01
dicembre 2010
di Manuela Frésard, da
Berlino
Mentre provocanti atti di critica della politica d’immigrazione e
controverse dichiarazioni sul fallimento dell’integrazione sociale
infuocavano l’opinione pubblica tedesca, apriva a Berlino l’ottobre
scorso, dopo due anni di preparazione, la mostra “Hitler und die
Deutschen, Volksgemeinschaft und Verbrechen” (Hitler e i tedeschi.
Comunità nazionale e crimine) allestita al Deutsches Historisches Museum,
il Museo di storia tedesca.
L'esposizione ha registrato e continua a registrare un vero e proprio
boom di visitatori e di interesse mediatico, forse a dimostrazione che
le questioni di identità nazionale e di confronto con la coscienza
storica del popolo tedesco sono più attuali che mai.
Se il filo conduttore della mostra segue le tappe biografiche del
cosiddetto Führer del Terzo Reich, dalla costruzione del mito al suo
declino – con annessa, a sollievo del visitatore, una sezione finale con
una ridotta selezione di rappresentazioni di Hitler, in chiave satirica
e non, nel cinema e nell’arte dopo la sua morte – l’accento
dell'esposizione sembra essere puntato invece soprattutto sulle modalità
d’interazione del personaggio con il popolo tedesco, sull’effetto della
propaganda nazionalsocialista sulla popolazione, su quella che alcuni
hanno chiamato l’uniformazione della società tedesca del tempo.
L’obiettivo dell’installazione pare dunque teso alla riflessione sulle
motivazioni del fascino esercitato dal dittatore, come anche sull’entità
del coinvolgimento, del consenso e quindi della responsabilità della
popolazione protagonista del capitolo più buio della storia moderna
europea.
Una tematica complessa, a cui i curatori della mostra hanno voluto
rispondere in chiave iconografica, cercando un approccio simbolico per
illustrare lo stato attuale della storiografia e coniugare il fascino e
l’idealizzazione della “comunità nazionale” con l’effetto concreto e le
conseguenze disastrose del “crimine”. La mostra si propone dunque come
esperienza soprattutto visiva, quasi concreta, una documentazione
storica attraverso le immagini, i simboli e gli oggetti che furono parte
integrante della quotidianità nello stato nazista. Tali reperti assumono
significati attraverso l'attenta regia e l’accurato allestimento scenico
da parte degli studiosi e degli allestitori.
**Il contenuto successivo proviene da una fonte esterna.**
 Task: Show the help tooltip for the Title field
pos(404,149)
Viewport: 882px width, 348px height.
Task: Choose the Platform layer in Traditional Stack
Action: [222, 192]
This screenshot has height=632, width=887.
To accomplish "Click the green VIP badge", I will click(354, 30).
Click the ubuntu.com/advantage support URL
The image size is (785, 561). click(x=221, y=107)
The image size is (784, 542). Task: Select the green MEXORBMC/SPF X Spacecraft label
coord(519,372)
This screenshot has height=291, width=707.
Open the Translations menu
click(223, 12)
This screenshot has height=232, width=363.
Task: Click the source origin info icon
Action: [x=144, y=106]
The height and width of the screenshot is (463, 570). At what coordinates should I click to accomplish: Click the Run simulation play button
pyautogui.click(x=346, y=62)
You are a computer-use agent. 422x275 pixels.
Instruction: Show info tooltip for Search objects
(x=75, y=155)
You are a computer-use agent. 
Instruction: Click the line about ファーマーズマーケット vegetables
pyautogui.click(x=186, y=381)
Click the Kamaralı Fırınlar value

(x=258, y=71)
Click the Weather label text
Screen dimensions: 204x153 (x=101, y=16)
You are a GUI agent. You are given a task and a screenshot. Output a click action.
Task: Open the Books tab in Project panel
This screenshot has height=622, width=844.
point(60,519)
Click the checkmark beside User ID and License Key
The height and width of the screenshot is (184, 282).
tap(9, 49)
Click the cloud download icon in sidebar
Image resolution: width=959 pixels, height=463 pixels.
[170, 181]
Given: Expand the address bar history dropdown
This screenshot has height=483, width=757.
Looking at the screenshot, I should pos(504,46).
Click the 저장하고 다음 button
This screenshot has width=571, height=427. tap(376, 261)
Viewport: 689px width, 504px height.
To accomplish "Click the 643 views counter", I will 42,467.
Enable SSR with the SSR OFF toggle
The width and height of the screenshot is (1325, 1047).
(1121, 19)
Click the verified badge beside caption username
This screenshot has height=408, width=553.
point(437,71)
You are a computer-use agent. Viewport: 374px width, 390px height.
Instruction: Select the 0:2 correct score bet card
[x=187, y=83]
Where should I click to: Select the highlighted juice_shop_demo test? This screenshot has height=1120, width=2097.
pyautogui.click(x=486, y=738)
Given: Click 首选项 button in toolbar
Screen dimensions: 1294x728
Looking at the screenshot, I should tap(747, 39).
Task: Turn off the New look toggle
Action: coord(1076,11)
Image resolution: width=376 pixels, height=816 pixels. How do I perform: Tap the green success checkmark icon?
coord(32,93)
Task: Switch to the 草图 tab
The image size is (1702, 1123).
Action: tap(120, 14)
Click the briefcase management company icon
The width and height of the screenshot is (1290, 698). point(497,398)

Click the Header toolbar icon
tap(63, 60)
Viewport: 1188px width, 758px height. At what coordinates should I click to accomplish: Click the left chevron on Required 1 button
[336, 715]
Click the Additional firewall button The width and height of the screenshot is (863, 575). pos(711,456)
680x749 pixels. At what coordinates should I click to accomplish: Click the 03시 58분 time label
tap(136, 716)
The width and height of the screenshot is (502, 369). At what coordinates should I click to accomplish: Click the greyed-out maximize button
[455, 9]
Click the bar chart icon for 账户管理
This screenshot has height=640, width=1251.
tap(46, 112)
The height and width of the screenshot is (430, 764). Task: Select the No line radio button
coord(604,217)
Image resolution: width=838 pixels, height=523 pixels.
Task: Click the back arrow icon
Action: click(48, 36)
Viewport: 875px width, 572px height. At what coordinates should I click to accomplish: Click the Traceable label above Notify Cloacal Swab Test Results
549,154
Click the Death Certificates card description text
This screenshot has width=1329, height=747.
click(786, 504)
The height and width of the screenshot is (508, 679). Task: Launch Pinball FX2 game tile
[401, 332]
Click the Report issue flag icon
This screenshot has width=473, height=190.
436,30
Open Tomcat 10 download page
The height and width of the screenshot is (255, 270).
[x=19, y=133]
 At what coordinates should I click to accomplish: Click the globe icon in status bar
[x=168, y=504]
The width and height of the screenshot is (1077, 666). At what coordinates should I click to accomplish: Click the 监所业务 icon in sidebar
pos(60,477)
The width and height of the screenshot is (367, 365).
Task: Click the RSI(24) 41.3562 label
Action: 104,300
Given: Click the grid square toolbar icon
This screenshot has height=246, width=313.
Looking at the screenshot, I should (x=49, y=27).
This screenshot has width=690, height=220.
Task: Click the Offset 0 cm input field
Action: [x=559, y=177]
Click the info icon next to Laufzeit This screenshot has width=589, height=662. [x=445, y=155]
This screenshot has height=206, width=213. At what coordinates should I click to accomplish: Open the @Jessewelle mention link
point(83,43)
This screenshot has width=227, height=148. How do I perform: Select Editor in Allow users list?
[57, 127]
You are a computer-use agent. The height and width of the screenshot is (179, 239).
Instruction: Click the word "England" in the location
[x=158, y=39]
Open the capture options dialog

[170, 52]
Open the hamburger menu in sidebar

La mostra è ospitata nell’oscurità del seminterrato del nuovo padiglione
dedicato alle mostre temporanee, progettato da Ieoh Ming Pei e ultimato
nel 2004. Il moderno edificio appare come incuneato a ridosso della
facciata posteriore del palazzo settecentesco ospitante la collezione
permanente del museo di storia, che campeggia, piacevolmente dipinto di
rosa, sulla Unter den Linden. Un passaggio sotterraneo assicura il
collegamento tra i due edifici, separati all’esterno unicamente da un
silenzioso vicolo pedonale che conduce direttamente alla riva della
Sprea. L’opera di Pei accoglie il visitatore in realtà molto
generosamente sul piano strada con un complesso di trasparenze,
riflessi, ampi spazi e intricate geometrie. La caratteristica torre a
spirale in vetro e le fluide ma discontinue superfici del foyer ne fanno
un leggero e moderno pendant dell’imponente “Zeughaus” barocco,
anch’esso ristrutturato e integrato dall’architetto cinese con una
splendida volta di vetro che sormonta il cortile interno.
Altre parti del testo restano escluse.